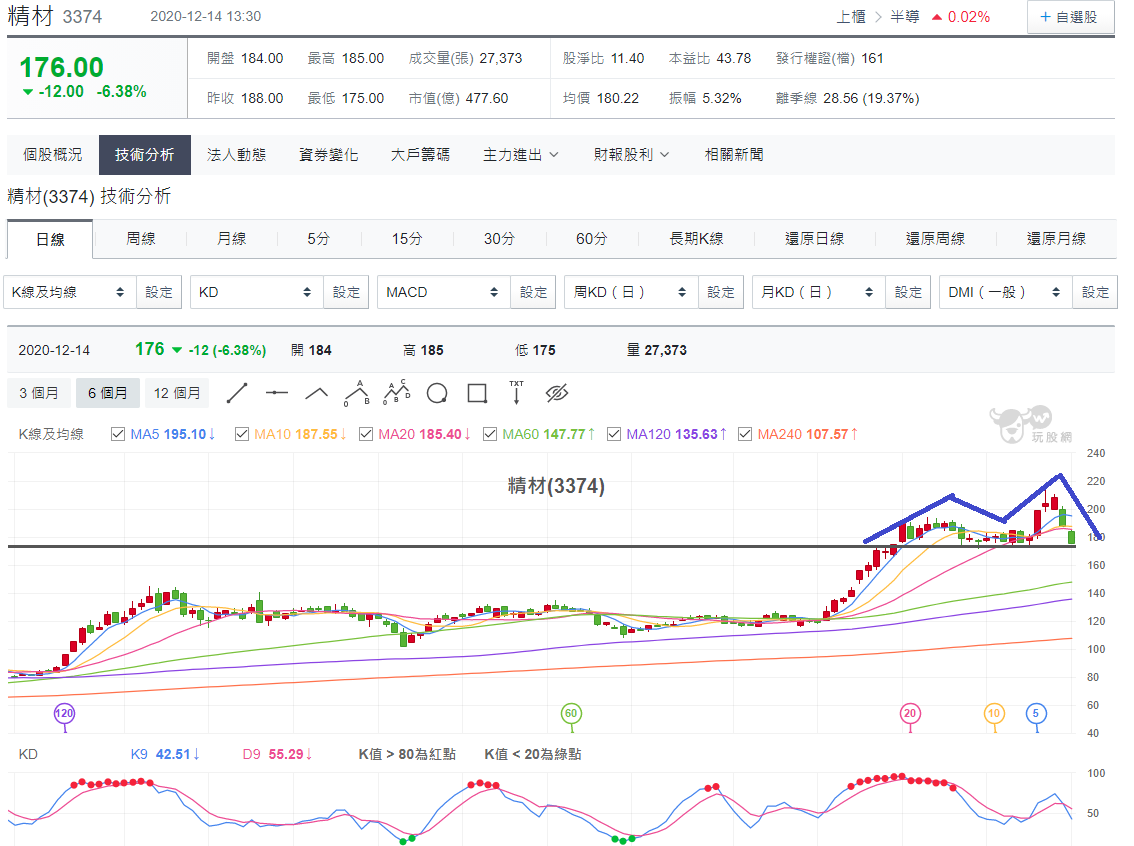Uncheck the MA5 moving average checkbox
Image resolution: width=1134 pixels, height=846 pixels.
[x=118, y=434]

==

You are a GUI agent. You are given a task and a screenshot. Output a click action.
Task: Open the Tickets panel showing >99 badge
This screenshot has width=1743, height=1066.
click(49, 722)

> _EXERCISE PROMPT_
Rescale the records starting with the line containing "You are a GUI" and going on through the line containing "click(49, 722)". Write all of those lines again, requests included, but multiply each click coordinate in the answers by 2.5 and round to whole numbers, with halves rounded up.

> _CORRECT OUTPUT_
You are a GUI agent. You are given a task and a screenshot. Output a click action.
Task: Open the Tickets panel showing >99 badge
This screenshot has width=1743, height=1066.
click(123, 1805)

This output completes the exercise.